Assigned task: Only the lines from the line containing "Task: Click the Transaction Entry link" to the end of the records, both included, belong in the answer, copied exactly.

··· Data records ···

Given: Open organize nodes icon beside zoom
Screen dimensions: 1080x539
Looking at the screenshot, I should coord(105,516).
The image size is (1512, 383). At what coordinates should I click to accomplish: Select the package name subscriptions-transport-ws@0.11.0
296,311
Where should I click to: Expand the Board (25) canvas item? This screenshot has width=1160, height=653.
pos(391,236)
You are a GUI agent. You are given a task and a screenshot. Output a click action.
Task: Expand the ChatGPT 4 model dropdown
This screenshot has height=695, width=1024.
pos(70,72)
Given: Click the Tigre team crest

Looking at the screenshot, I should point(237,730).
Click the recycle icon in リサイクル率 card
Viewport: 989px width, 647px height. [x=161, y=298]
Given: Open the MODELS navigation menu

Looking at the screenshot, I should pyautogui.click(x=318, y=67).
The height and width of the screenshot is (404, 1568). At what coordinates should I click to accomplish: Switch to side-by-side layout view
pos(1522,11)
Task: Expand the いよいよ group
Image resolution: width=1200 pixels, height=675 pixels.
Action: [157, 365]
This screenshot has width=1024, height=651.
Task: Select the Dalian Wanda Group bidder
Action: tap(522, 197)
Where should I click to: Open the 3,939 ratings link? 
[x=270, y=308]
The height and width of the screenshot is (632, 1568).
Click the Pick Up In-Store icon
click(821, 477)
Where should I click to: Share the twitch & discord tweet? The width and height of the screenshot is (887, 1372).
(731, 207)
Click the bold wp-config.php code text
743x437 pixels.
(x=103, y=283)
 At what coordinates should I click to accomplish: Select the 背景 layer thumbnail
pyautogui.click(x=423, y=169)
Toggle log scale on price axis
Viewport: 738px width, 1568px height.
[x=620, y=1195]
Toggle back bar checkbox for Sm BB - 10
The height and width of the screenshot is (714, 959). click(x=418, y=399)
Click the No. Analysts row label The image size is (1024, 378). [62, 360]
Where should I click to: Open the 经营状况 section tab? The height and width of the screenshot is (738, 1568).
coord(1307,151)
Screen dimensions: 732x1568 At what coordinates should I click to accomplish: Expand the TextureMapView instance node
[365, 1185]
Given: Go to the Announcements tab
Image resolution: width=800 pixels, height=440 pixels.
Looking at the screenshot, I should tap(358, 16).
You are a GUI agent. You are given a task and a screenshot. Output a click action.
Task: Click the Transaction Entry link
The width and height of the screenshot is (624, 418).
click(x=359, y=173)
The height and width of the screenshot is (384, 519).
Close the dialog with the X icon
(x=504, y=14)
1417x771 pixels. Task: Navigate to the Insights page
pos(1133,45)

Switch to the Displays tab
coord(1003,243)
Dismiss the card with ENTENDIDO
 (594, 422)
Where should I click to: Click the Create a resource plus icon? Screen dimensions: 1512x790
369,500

···

Result of this task:
Task: Click the Transaction Entry link
The width and height of the screenshot is (624, 418).
click(x=359, y=173)
The height and width of the screenshot is (384, 519).
Close the dialog with the X icon
(x=504, y=14)
1417x771 pixels. Task: Navigate to the Insights page
pos(1133,45)

Switch to the Displays tab
coord(1003,243)
Dismiss the card with ENTENDIDO
 (594, 422)
Where should I click to: Click the Create a resource plus icon? Screen dimensions: 1512x790
369,500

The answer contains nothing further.